* [TASK TO CARRY OUT]: Look through the data below and, wherever a line carries the word "computer", please copy that line.

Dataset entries

Start of Block

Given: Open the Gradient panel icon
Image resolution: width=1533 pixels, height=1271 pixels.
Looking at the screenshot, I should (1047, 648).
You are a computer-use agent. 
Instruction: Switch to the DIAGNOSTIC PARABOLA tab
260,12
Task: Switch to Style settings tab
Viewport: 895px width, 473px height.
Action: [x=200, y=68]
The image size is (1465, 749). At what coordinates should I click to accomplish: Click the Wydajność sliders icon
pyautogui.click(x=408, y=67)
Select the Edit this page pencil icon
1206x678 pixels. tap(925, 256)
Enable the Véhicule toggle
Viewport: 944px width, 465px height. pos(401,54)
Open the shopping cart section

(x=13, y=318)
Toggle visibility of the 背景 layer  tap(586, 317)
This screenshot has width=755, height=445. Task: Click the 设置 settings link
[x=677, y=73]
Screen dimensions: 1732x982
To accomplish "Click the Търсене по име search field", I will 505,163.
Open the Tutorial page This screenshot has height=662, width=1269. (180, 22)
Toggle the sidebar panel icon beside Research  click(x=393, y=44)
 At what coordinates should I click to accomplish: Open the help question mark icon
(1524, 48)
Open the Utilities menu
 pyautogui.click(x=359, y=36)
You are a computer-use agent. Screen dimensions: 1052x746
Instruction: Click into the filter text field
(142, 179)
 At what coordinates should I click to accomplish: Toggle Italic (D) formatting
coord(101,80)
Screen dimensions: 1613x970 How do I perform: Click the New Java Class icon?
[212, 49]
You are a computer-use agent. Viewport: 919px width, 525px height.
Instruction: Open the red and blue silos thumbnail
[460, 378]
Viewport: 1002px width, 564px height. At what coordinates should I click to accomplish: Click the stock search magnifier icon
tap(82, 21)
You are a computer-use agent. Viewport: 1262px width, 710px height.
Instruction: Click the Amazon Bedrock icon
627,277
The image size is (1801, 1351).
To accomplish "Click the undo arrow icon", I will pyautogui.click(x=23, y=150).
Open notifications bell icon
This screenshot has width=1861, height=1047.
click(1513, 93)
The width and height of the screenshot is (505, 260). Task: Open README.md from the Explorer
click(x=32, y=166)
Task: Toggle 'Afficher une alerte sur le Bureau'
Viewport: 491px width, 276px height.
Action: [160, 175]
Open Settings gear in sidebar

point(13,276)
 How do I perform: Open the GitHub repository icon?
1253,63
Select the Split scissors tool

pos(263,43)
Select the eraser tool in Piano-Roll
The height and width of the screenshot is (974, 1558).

End of Block

* [SOLUTION TO THIS EXERCISE]:
You are a computer-use agent. 
You are a computer-use agent. Screen dimensions: 1052x746
You are a computer-use agent. Viewport: 919px width, 525px height.
You are a computer-use agent. Viewport: 1262px width, 710px height.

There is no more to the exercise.